PROMPT -
Once you reach the line containing "Predaj (14, 17)" in the entries below, write out that line and each one after it down to the line containing "TOP trieda sama", exactly and with nothing added.
+---+
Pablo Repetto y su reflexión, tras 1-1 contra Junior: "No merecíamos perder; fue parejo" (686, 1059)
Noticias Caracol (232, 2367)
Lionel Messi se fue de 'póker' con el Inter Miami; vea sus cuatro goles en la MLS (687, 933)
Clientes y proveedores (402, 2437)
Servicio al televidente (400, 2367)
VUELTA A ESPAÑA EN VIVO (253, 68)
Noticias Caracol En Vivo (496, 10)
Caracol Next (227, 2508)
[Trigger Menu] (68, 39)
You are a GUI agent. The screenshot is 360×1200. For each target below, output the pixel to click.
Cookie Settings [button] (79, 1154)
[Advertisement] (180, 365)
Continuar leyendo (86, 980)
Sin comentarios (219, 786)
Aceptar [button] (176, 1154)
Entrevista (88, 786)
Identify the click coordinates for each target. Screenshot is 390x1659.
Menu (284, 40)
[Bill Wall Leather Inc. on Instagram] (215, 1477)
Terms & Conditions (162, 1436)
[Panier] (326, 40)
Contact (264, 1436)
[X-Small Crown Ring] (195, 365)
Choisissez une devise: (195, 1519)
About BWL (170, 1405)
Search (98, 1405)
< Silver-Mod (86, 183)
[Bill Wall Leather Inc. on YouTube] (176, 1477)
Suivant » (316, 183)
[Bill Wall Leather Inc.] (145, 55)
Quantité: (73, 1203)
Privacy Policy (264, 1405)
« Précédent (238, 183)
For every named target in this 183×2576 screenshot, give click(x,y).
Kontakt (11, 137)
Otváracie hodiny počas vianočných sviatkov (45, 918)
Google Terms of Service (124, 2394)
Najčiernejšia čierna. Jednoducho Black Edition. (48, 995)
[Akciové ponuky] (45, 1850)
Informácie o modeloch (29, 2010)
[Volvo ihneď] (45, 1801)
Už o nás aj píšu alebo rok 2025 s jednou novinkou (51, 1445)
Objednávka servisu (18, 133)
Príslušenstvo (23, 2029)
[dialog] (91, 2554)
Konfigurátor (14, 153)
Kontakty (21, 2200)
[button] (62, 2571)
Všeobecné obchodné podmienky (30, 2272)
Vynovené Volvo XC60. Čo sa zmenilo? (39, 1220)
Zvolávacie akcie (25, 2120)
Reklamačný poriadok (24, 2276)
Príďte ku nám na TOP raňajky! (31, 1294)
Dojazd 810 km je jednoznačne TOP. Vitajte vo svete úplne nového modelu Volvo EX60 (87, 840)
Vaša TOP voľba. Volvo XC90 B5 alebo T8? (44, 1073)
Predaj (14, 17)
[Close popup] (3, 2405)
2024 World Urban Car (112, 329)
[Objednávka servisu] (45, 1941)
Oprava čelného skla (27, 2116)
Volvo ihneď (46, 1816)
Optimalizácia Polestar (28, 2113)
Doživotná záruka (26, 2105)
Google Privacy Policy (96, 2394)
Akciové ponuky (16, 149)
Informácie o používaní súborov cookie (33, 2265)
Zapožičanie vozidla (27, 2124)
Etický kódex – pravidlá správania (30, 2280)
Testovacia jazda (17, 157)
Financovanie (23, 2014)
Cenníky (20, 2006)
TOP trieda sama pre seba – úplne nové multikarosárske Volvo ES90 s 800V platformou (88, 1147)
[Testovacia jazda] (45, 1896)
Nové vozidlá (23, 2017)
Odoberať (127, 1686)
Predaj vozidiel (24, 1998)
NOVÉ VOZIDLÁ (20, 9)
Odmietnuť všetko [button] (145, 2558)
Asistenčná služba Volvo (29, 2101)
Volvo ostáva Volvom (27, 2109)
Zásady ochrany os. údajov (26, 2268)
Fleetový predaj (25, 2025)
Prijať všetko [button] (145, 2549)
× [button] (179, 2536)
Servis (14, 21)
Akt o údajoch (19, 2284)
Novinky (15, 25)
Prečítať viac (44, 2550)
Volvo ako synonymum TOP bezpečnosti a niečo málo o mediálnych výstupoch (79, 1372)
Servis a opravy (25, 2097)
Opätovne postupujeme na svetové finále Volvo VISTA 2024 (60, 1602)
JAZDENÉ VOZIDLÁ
+---+
RESPONSE BELOW -
Predaj (14, 17)
[Close popup] (3, 2405)
2024 World Urban Car (112, 329)
[Objednávka servisu] (45, 1941)
Oprava čelného skla (27, 2116)
Volvo ihneď (46, 1816)
Optimalizácia Polestar (28, 2113)
Doživotná záruka (26, 2105)
Google Privacy Policy (96, 2394)
Akciové ponuky (16, 149)
Informácie o používaní súborov cookie (33, 2265)
Zapožičanie vozidla (27, 2124)
Etický kódex – pravidlá správania (30, 2280)
Testovacia jazda (17, 157)
Financovanie (23, 2014)
Cenníky (20, 2006)
TOP trieda sama pre seba – úplne nové multikarosárske Volvo ES90 s 800V platformou (88, 1147)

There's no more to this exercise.